Bondholders would have until 5 p.m. EDT on Saturday to indicate they would not oppose the sale process as planned, GM said. If bondholders do not provide those indications, common equity and warrants would be substantially reduced or eliminated.

A committee representing the major bondholders said they supported the revised offer as the the best alternative ... in the current difficult and dire situation.

A senior Obama administration official, who spoke on the condition of anonymity because he was not authorized to speak publicly, said the government expects at least 35 percent of bondholders to accept the new offer.

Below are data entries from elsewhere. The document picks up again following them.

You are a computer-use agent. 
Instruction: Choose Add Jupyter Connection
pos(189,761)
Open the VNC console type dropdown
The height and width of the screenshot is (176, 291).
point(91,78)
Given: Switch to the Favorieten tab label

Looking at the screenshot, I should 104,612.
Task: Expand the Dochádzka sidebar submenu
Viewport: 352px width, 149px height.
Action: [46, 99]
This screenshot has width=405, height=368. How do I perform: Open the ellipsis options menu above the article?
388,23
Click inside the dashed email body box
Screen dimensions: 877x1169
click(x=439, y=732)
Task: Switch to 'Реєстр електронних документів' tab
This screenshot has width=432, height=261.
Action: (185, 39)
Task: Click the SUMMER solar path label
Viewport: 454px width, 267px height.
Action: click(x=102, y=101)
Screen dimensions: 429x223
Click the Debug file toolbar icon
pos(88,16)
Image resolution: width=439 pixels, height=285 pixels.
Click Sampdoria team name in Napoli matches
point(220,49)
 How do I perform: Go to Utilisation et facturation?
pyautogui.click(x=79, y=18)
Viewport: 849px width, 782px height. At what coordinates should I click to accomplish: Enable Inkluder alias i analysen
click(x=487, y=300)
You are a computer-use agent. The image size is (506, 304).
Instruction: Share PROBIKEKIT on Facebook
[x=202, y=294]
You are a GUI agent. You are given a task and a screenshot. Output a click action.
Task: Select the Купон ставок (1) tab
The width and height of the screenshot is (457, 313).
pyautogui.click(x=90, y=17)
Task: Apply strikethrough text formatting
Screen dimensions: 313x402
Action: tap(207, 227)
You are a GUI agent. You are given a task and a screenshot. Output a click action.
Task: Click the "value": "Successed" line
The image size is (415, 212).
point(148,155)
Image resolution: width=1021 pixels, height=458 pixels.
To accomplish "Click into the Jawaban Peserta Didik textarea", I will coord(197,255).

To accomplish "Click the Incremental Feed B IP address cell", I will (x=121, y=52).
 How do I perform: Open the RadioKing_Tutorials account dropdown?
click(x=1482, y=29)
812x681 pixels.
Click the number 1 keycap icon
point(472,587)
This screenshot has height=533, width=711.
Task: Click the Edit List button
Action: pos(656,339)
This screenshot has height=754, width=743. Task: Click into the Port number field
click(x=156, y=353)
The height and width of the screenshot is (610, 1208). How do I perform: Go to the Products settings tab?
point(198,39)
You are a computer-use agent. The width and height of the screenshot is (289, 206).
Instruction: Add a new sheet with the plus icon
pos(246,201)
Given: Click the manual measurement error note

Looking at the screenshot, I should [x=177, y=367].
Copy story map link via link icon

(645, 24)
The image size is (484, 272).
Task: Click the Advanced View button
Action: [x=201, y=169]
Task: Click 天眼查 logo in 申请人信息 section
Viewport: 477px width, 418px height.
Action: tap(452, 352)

The official, who estimated that any GM bankruptcy would take at least 60 to 90 days and perhaps longer, said that potential new aid to GM could total $40 billion, including $9 billion from Canada. But he predicted GM would emerge from bankruptcy a highly, highly profitable company.

In a court in New York, meanwhile, Chrysler, which filed for bankruptcy last month, was pushing for approval to sell most of its operations to a group that includes Italy's Fiat, labor unions and the U.S. and Canadian governments, in exchange for $2 billion paid to lenders.

Approval would be a victory for the White House, which many bankruptcy specialists had criticized as unrealistic when it set a 30-to-60-day schedule for bringing the automaker's operations through Chapter 11.

OPEL SAGA CONTINUES

In Europe, Germany's goal of shielding Opel from GM's imminent bankruptcy hit a road block, raising the risk of insolvency for the German carmaker.

German Foreign Minister Frank-Walter Steinmeier said he would talk to U.S. Secretary of State Hillary Clinton later in the day, after German ministers emerged from 12 hours of talks having failed to strike a deal to provide Opel with temporary financing in the event of a GM bankruptcy.

(I will) urgently ask that attention is directed at Opel in the coming hours, he said.

The battle for Opel has effectively narrowed to a race between carmaker Fiat and auto parts supplier Magna, but it remains unclear whether Opel will be drawn into GM's bankruptcy.

German ministers put the blame for the failed deal talks on GM and the U.S. Treasury.

The fate of Opel and its workforce is a hot political topic in Germany, where unemployment rose for the seventh month in a row, according to data released on Thursday, and where the government is facing elections in September.

GM Europe head Carl-Peter Forster told a German magazine last week that Opel and GM Europe's Vauxhall operations in Britain had enough liquidity to last into the third quarter.

EU industry ministers will meet on Friday to discuss the Opel sale, a spokesman for the EU executive said. The EU is concerned that government aid to Opel could be tied to job guarantees in the aid-giving country, at the expense of Opel jobs elsewhere in the bloc.

Opel traces its roots in Germany back to the 19th century and employs about 25,000 staff in four plants there. UK-based Vauxhall Motors, which employs 5,000 people, is being spun off from GM Europe along with Opel.